### [WHAT NEEDS TO BE DONE]
Output exactly what appears from the line containing "Instruction: Open Settings via the gear icon" to the end of the data below, and nothing more.

╭─ SOURCE MATERIAL

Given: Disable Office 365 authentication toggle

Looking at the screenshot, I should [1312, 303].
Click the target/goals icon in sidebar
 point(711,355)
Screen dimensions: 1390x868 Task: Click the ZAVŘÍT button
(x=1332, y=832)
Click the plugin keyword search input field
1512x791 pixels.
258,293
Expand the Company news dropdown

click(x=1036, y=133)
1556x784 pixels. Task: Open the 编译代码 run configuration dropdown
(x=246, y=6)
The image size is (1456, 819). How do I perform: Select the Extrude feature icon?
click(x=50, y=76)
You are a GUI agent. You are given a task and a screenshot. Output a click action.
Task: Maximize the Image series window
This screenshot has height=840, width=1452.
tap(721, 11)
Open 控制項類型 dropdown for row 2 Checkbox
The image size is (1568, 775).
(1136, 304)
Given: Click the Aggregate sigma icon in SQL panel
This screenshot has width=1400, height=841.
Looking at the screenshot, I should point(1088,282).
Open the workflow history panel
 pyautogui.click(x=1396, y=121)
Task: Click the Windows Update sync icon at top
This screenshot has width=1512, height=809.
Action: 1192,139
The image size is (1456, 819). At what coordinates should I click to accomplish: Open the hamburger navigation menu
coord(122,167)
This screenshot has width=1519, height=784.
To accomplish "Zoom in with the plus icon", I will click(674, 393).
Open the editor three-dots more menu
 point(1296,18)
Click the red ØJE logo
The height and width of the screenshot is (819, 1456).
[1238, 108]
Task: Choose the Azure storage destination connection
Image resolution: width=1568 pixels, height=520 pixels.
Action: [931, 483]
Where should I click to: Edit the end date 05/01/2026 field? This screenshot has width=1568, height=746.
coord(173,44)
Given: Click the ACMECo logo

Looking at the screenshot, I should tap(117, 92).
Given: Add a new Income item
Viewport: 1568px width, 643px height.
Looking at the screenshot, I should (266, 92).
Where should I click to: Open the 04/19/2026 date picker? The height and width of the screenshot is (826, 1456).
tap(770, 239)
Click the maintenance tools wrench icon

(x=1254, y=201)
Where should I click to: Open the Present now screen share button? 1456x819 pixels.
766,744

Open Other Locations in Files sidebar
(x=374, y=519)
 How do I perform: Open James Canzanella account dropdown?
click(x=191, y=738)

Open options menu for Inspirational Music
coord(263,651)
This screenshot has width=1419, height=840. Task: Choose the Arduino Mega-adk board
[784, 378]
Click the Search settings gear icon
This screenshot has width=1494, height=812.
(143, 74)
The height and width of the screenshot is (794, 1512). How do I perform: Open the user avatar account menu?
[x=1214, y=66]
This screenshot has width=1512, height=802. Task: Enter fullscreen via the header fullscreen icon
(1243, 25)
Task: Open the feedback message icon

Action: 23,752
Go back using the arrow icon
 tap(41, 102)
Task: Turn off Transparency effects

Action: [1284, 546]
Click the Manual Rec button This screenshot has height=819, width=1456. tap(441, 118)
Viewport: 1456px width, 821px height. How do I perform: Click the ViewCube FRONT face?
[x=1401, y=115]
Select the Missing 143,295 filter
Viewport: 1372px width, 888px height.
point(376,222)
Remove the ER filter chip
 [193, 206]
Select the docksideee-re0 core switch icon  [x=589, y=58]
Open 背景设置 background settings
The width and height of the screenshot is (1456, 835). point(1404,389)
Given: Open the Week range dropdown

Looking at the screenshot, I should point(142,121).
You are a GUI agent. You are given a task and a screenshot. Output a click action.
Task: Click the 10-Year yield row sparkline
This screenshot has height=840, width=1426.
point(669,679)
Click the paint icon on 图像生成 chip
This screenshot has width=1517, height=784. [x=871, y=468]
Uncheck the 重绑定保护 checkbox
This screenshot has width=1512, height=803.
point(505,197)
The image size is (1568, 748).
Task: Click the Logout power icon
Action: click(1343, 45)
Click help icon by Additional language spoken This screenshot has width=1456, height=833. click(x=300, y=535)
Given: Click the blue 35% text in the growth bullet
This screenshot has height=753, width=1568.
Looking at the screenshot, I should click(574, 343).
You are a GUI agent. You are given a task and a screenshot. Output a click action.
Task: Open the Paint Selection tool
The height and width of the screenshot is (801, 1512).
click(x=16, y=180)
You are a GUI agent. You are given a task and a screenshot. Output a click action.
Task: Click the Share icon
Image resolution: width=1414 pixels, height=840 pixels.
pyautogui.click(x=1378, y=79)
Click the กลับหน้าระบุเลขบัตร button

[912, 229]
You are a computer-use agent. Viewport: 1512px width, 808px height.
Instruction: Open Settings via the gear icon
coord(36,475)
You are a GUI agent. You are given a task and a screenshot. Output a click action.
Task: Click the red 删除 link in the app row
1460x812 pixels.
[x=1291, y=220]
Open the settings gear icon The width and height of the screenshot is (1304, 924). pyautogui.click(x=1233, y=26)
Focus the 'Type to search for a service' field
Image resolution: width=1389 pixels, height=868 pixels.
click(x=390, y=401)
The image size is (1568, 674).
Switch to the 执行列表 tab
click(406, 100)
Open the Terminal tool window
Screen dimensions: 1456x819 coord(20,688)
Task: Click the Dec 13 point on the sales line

╰─

### [WRITTEN ANSWER]
Instruction: Open Settings via the gear icon
coord(36,475)
You are a GUI agent. You are given a task and a screenshot. Output a click action.
Task: Click the red 删除 link in the app row
1460x812 pixels.
[x=1291, y=220]
Open the settings gear icon The width and height of the screenshot is (1304, 924). pyautogui.click(x=1233, y=26)
Focus the 'Type to search for a service' field
Image resolution: width=1389 pixels, height=868 pixels.
click(x=390, y=401)
The image size is (1568, 674).
Switch to the 执行列表 tab
click(406, 100)
Open the Terminal tool window
Screen dimensions: 1456x819 coord(20,688)
Task: Click the Dec 13 point on the sales line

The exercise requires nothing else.